Dans ses bureaux de Montréal, le temps d’un café, le père Yoland Ouellet, directeur national des Oeuvres pontificales missionnaires, réfléchit à la relève missionnaire et à l’actualité internationale.
Présence : Il fut un temps où il y avait plusieurs missionnaires du Canada français dans les pays du Sud, appelés pays de mission. Il y en a moins maintenant. Beaucoup moins même. Comment qualifiez-vous aujourd’hui l’apport missionnaire de l’Église canadienne dans les pays en développement?
Yoland Ouellet : On a eu une époque forte où on a envoyé des missionnaires. C’était le fait de communautés qui avaient plusieurs vocations, dont ma propre congrégation, les Missionnaires oblats de Marie-Immaculée. Ces communautés ont fourni à la planète d’excellents témoins du Christ. Mais depuis vingt ans, on assiste au retour de ces missionnaires.
La bonne nouvelle, c’est qu’en retour il nous arrive une vague, une relève missionnaire en provenance de l’Église du sud. Beaucoup viennent d’Asie et d’Afrique.
Je voyage beaucoup. Je suis toujours impressionné de voir comment on cherche à former, dans bien des pays que je visite, du clergé missionnaire. Et dans presque tous les diocèses francophones du Canada, on voit maintenant l’arrivée de missionnaires en provenance du sud. Pour moi, c’est un heureux signe des temps.
C’est notre réalité ecclésiale. Mais c’est aussi notre réalité missionnaire. L’arrivée de cette relève fait du bien à notre catholicisme vieillissant. Ils nous apportent leur jeunesse, leur joie, leur ferveur religieuse. Je dis bravo!
L’image du Canada dans le monde a longtemps été liée à celle que projetaient les missionnaires. Quelle est aujourd’hui l’image du Canada dans les pays du Sud?
En voyage en Amérique latine et en Afrique, on m’a souvent parlé de l’image du Canada. On sait que le Canada et que l’Église canadienne ont été des châteaux forts de la foi. Mais on sait aussi que ce n’est plus le cas et que notre société s’est largement sécularisée.
Mais mes hôtes ne saisissent pas toujours ce que cela peut signifier. Il faut expliquer quels sont les avantages de cette sécularisation mais aussi quels sont les défis auxquels les chrétiens font face dorénavant.

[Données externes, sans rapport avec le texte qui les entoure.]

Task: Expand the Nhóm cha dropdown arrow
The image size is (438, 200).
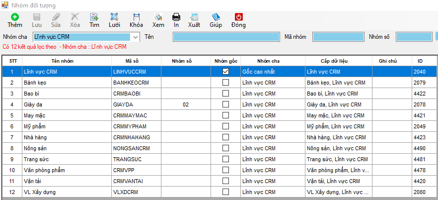Action: pos(136,37)
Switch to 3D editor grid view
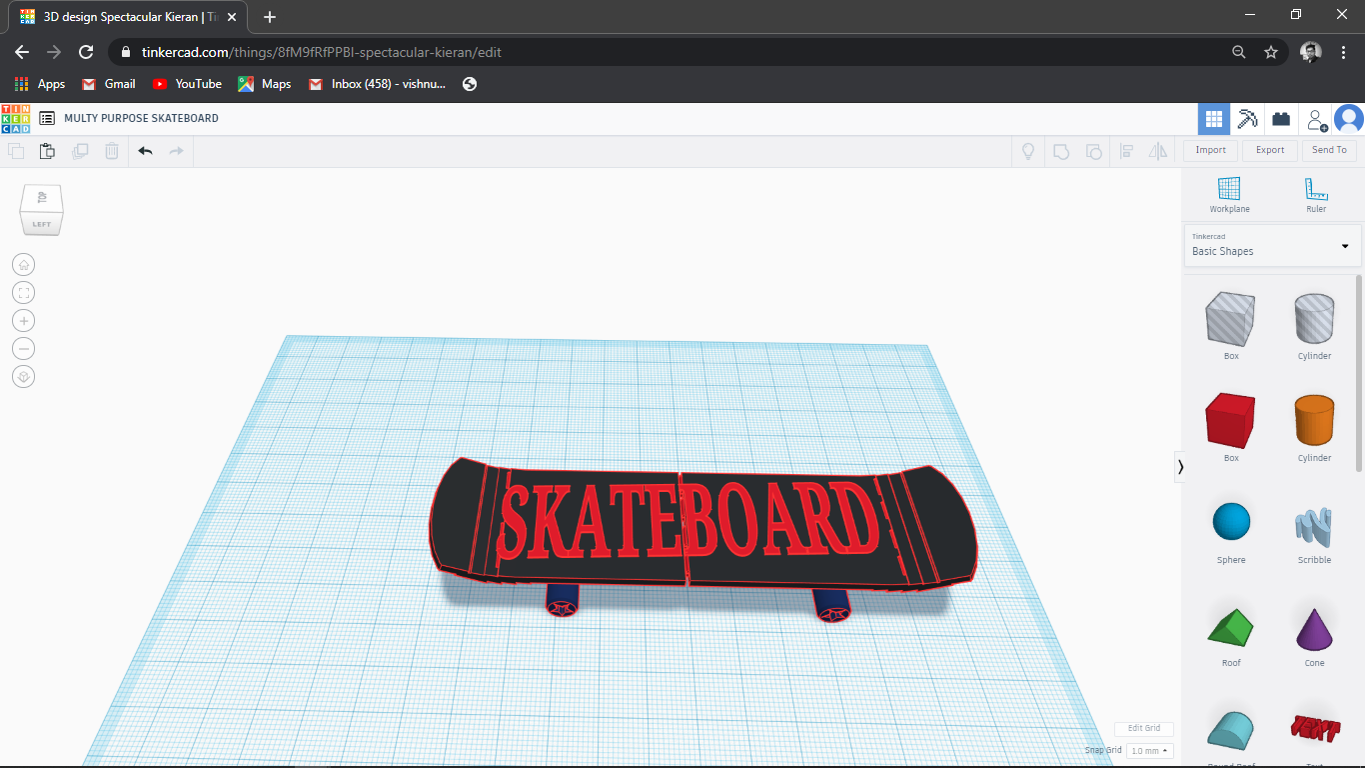The width and height of the screenshot is (1365, 768). click(1213, 118)
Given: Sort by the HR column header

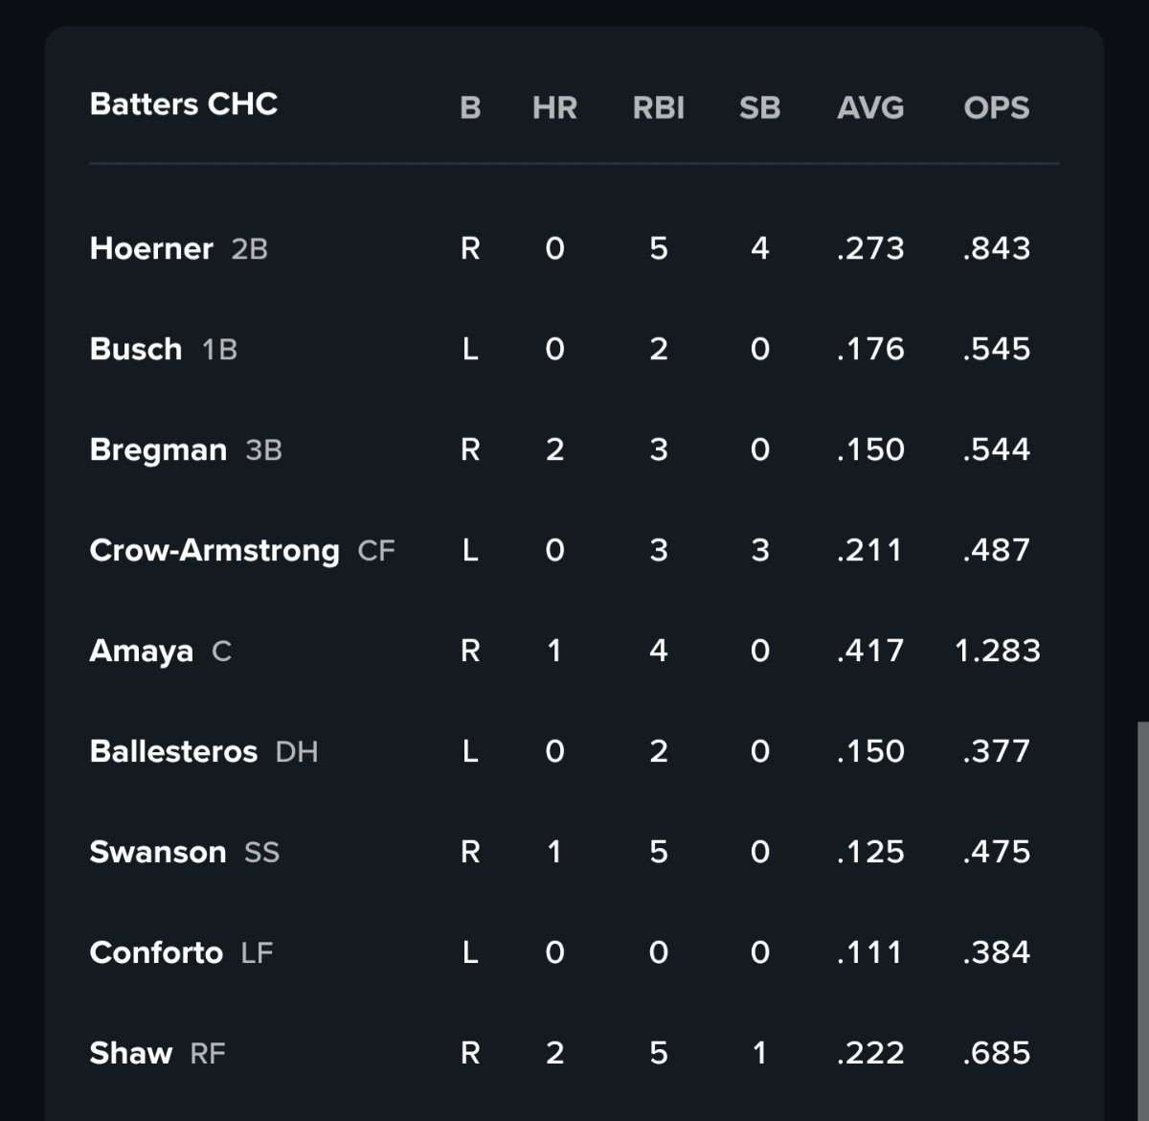Looking at the screenshot, I should (x=554, y=107).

Aujourd’hui, les gens du sud entendent aussi parler des pays comme le Canada lorsqu’ils sont interpelés, par leurs évêques et par le pape lui-même, à devenir missionnaires au nord.
Est-ce que les gens d’ici sont bien informés sur ce qui se vit dans les pays du Sud? Les médias d’ici s’intéressent-ils suffisamment à l’actualité internationale?
Ce qu’il nous manque, c’est d’être branché sur le vécu et les valeurs des autres cultures. Je ne vous cacherai pas que j’écoute davantage les nouvelles sur TV5 pour savoir ce qui se passe dans le monde, au-delà de Mister Trump, au-delà des États-Unis. On devient saturé de ce type de nouvelles.
Quand je me déplace, je peux admirer le travail qui est fait par tant de gens. Mais on n’en entend pas parler. Et ce serait aussi heureux que les médias d’ici couvrent les bonnes nouvelles qui nous arrivent de ces pays, pas seulement les mauvaises nouvelles. Moi, ce que je constate, c’est que les gens du sud se prennent en mains et développent un aujourd’hui et un demain fort intéressant pour leur population, pour leurs enfants.
On a un gros défi, il me semble. Celui de montrer un autre portrait de l’humanité. Des nouvelles nous font mal, il faut en parler, mais on passe souvent à côté d’un autre monde qui est en train de naître.
Je pense à l’Afrique qui connaît aujourd’hui de grands déplacements de population, à l’intérieur même du continent. À cause de la violence et des problèmes sociaux, des millions de personnes vivent dans des tentes, en attente d’une maison ou d’un morceau de pain. Mais dans les médias, on n’en entend pratiquement pas parler.